Un arrêt de la cour administrative d’appel de Bordeaux donne plein effet à la compétence de principe en matière d’équipement rural attribuée au département par les lois de décentralisation.
Le conseil général du département de la Réunion a accordé à la régie départementale des travaux agricoles et ruraux (Redetar) une subvention d'équipement, ainsi qu'une avance remboursable sur cinq ans, en vue de l'acquisition d'une unité mobile de concassage et de ses équipements annexes destinés à l'épierrage des terrains agricoles. Deux entreprises concurrentes demandent l’annulation de cette délibération.
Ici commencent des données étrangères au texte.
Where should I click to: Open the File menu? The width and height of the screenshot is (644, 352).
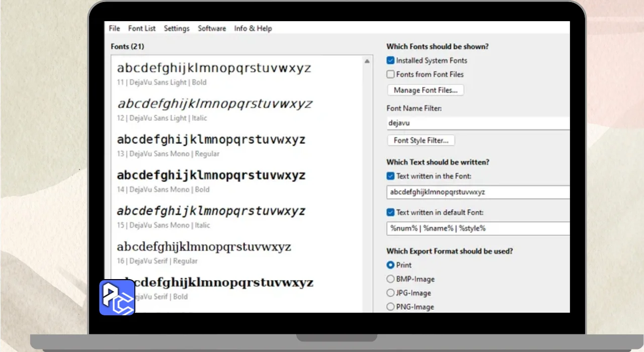[x=114, y=28]
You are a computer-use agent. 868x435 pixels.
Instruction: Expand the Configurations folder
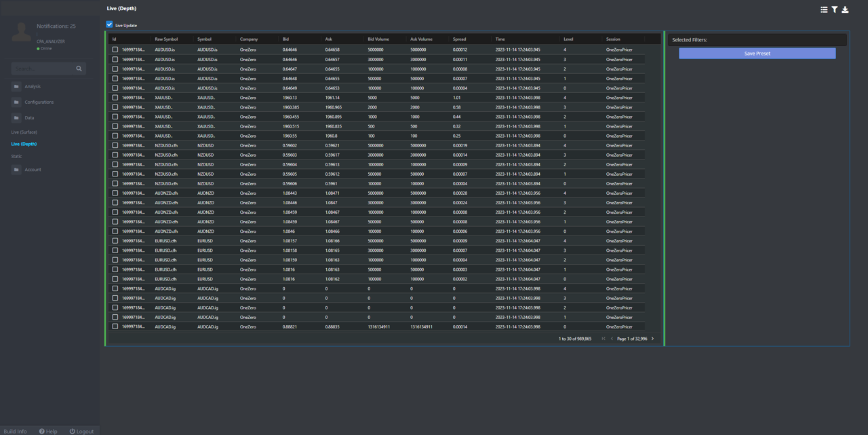[39, 102]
Aux termes de l'article L3232-1 du Code général des collectivités territoriales, le département établit un programme d'aide à l'équipement rural au vu, notamment, des propositions qui lui sont adressées par les communes. Selon la cour administrative d’appel, en aucun cas ce programme ne peut avoir pour effet de permettre aux départements d'attribuer un prêt, une subvention ou une aide dans des conditions proscrites par les dispositions de l'article L1111-5 imposant le respect des réglementations techniques et sujétions relatives à la défense nationales. Il résulte également de l'article L3334-13, alors applicable, que le département peut librement accorder des aides publiques directes ayant pour objet de mener à bien des opérations d'équipement rural ou d'aménagement foncier, sans, notamment, que de telles interventions économiques dussent venir en complément d'aides accordées par la région, ou s'inscrire dans le cadre de conventions passées avec l'Etat.
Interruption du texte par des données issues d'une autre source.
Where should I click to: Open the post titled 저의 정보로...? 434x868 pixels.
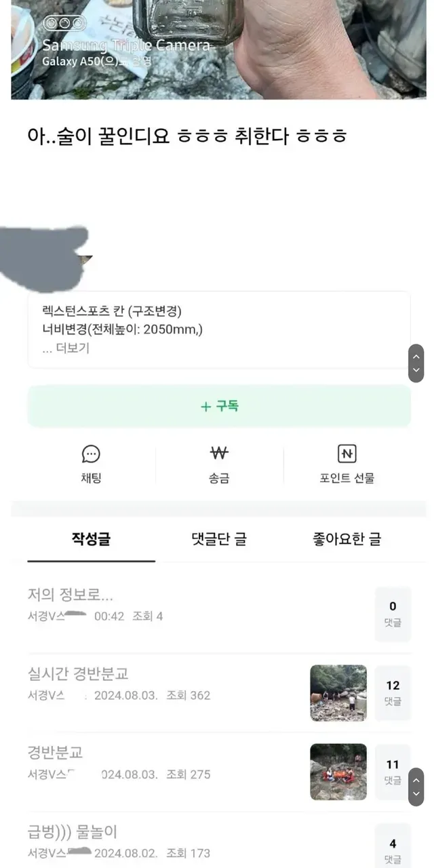pos(71,595)
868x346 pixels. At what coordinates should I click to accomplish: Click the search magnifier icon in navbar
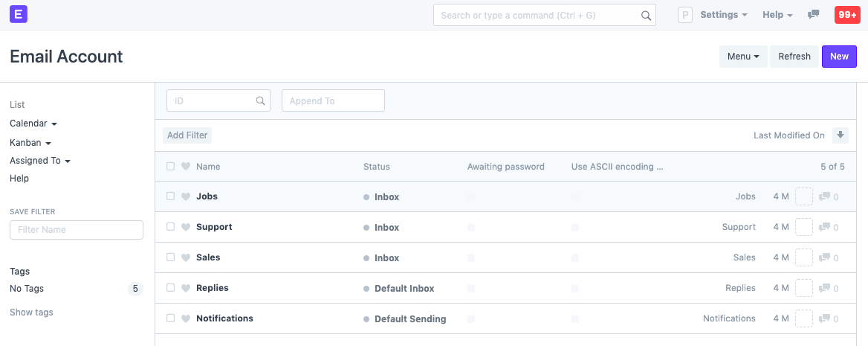(646, 15)
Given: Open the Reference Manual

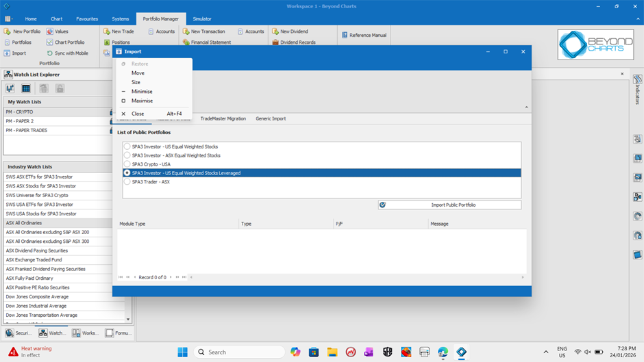Looking at the screenshot, I should (x=343, y=35).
Si la Redetar, dont les missions de service public comprennent la réalisation, pour le compte des exploitants agricoles, de travaux d'amélioration foncière, exerce à ce titre une activité de nature industrielle et commerciale, cette circonstance ne fait pas obstacle à ce qu'elle bénéficie d'une subvention d'équipement et d'une avance remboursable destinées à lui permettre l'acquisition de matériels nécessaires à cette activité.
En accordant ces aides directes, le département n'a pas porté atteinte aux principes de la libre concurrence ou de l'égalité devant les charges publiques. A supposer même que la Redetar entendrait, commercialiser les produits de concassage à des prix inférieurs à ceux des entreprises exerçant cette activité, et non se borner à les réutiliser pour la réalisation de chemins d'exploitation, un tel comportement, dont il n'est d'ailleurs pas établi qu'il caractériserait une intervention illégale de cet organisme sur le marché en cause ou un abus de position dominante, n'est pas induit nécessairement par la délibération contestée, et demeure donc sans incidence sur sa légalité. Enfin, les aides publiques accordées n'ont pu avoir pour objet de confier la réalisation de prestations qui auraient dû faire l'objet d'une procédure d'appel d'offres et n'ont pas davantage pour objet de la placer en situation d'abuser d'une position dominante ou de nature à fausser la concurrence pour l'accès à des marchés publics éventuellement envisagés par d'autres pouvoirs adjudicateurs.